### Task brief
The line that contains "Task: Open khast's user profile" marks the end: retype the data below exactly from its first line through that line.

### Information supplied
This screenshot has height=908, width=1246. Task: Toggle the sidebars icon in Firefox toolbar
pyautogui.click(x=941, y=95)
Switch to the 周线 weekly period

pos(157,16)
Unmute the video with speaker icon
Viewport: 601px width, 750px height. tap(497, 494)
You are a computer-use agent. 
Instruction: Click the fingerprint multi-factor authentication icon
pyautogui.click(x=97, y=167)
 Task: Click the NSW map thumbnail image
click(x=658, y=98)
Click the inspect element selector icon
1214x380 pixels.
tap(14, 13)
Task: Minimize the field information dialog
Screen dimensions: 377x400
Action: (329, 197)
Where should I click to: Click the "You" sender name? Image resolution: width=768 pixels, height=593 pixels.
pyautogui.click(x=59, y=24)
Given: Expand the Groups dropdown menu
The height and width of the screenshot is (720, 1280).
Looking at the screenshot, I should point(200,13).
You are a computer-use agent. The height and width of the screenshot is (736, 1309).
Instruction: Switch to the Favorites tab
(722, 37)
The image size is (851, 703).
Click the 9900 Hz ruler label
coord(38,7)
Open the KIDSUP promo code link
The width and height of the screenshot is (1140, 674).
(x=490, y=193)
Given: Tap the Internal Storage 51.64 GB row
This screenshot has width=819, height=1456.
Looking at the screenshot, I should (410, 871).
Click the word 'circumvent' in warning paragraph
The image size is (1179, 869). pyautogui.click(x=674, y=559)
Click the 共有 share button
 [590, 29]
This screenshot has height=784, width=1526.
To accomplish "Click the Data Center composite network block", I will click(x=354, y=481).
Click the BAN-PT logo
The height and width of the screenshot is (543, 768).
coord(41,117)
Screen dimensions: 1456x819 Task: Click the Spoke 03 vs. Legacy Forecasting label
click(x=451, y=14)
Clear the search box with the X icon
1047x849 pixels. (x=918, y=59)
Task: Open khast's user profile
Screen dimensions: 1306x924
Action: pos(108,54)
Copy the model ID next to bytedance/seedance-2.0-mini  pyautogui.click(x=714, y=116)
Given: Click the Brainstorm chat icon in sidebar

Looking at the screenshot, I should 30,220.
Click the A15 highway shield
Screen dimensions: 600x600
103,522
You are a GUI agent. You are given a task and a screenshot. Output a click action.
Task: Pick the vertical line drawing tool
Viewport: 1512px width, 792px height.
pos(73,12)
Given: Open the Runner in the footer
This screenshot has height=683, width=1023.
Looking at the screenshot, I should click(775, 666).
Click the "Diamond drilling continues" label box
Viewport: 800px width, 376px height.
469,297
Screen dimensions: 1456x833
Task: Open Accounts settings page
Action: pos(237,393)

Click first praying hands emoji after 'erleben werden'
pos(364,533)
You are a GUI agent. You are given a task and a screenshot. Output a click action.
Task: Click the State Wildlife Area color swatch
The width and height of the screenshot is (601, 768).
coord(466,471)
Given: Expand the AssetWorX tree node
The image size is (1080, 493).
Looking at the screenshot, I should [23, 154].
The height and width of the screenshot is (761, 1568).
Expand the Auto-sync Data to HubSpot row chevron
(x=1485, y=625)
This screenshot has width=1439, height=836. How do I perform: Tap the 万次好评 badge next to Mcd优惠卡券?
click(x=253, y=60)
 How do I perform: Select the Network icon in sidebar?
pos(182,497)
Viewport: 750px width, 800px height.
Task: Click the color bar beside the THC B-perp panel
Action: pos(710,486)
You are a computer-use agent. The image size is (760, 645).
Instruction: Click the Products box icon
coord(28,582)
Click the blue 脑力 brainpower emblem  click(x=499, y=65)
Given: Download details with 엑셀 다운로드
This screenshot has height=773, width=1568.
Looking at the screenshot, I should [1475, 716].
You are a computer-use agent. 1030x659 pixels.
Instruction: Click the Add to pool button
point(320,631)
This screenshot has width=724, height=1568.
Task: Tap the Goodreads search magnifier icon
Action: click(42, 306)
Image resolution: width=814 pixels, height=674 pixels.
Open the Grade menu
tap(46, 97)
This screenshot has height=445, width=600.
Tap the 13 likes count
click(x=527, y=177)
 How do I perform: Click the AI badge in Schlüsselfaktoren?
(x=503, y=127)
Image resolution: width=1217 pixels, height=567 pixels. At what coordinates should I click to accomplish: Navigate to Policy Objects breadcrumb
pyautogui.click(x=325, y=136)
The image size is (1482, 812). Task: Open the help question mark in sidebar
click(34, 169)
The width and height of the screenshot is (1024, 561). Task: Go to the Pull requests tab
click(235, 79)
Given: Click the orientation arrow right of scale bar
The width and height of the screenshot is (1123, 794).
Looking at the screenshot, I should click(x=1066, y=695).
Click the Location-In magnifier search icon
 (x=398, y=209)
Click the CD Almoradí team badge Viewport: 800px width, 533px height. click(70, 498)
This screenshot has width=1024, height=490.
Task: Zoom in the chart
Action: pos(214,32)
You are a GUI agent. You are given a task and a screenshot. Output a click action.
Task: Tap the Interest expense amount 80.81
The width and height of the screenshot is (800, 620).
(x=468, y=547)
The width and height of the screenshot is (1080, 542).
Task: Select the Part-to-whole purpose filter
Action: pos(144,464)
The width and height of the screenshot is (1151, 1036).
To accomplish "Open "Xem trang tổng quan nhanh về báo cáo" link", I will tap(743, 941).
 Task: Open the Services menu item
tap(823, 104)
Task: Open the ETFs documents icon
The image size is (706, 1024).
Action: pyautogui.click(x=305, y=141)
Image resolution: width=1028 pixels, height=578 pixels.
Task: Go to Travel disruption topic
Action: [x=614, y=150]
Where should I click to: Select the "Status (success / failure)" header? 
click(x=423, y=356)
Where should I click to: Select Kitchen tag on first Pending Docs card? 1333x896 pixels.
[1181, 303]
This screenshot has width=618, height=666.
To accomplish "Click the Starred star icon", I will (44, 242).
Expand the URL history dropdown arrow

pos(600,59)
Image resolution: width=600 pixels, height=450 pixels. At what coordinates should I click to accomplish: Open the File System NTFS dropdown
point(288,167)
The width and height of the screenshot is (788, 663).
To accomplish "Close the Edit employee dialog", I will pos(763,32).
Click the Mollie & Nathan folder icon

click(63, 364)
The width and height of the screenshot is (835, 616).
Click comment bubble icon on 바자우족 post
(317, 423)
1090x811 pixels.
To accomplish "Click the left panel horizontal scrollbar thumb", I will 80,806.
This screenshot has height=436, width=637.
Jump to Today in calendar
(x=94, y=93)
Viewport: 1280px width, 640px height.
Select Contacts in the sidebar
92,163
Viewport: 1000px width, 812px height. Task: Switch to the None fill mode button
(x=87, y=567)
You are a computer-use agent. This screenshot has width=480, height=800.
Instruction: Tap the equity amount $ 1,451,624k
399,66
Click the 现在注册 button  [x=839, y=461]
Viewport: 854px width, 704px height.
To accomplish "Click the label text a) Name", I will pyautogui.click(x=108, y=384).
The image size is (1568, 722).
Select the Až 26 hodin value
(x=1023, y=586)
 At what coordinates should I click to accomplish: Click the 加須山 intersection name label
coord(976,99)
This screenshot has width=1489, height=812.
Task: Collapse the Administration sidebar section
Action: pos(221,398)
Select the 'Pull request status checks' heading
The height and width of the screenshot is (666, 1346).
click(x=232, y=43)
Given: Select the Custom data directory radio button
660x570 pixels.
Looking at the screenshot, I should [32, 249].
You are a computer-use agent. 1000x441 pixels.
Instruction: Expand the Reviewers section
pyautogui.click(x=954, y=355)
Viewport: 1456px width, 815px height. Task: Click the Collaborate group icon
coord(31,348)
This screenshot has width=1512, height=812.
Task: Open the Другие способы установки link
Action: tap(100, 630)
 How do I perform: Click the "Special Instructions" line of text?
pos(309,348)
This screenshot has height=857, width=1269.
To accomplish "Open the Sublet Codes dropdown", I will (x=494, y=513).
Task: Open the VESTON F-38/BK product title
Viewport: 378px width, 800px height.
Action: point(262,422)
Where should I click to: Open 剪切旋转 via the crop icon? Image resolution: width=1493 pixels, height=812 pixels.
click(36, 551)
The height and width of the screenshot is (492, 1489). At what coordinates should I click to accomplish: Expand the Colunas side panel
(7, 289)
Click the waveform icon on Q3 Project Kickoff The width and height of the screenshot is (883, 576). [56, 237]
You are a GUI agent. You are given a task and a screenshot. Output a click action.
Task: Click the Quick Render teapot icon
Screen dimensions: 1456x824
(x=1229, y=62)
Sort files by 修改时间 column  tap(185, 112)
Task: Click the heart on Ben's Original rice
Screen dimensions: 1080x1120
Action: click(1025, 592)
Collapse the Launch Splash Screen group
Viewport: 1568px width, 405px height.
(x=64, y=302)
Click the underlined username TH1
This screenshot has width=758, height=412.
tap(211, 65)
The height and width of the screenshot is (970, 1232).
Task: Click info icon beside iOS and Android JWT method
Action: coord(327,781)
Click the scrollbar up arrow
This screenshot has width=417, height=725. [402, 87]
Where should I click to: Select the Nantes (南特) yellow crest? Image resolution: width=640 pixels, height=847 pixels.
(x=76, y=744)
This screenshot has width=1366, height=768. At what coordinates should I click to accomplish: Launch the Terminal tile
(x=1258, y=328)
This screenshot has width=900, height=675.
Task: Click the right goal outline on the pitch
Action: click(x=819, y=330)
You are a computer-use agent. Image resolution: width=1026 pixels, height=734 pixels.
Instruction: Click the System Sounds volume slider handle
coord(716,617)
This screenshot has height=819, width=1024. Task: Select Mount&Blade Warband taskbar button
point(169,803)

### Task solution
This screenshot has height=908, width=1246. Task: Toggle the sidebars icon in Firefox toolbar
pyautogui.click(x=941, y=95)
Switch to the 周线 weekly period

pos(157,16)
Unmute the video with speaker icon
Viewport: 601px width, 750px height. tap(497, 494)
You are a computer-use agent. 
Instruction: Click the fingerprint multi-factor authentication icon
pyautogui.click(x=97, y=167)
 Task: Click the NSW map thumbnail image
click(x=658, y=98)
Click the inspect element selector icon
1214x380 pixels.
tap(14, 13)
Task: Minimize the field information dialog
Screen dimensions: 377x400
Action: (329, 197)
Where should I click to: Click the "You" sender name? Image resolution: width=768 pixels, height=593 pixels.
pyautogui.click(x=59, y=24)
Given: Expand the Groups dropdown menu
The height and width of the screenshot is (720, 1280).
Looking at the screenshot, I should point(200,13).
You are a computer-use agent. The height and width of the screenshot is (736, 1309).
Instruction: Switch to the Favorites tab
(722, 37)
The image size is (851, 703).
Click the 9900 Hz ruler label
coord(38,7)
Open the KIDSUP promo code link
The width and height of the screenshot is (1140, 674).
(x=490, y=193)
Given: Tap the Internal Storage 51.64 GB row
This screenshot has width=819, height=1456.
Looking at the screenshot, I should (410, 871).
Click the word 'circumvent' in warning paragraph
The image size is (1179, 869). pyautogui.click(x=674, y=559)
Click the 共有 share button
 [590, 29]
This screenshot has height=784, width=1526.
To accomplish "Click the Data Center composite network block", I will click(x=354, y=481).
Click the BAN-PT logo
The height and width of the screenshot is (543, 768).
coord(41,117)
Screen dimensions: 1456x819 Task: Click the Spoke 03 vs. Legacy Forecasting label
click(x=451, y=14)
Clear the search box with the X icon
1047x849 pixels. (x=918, y=59)
Task: Open khast's user profile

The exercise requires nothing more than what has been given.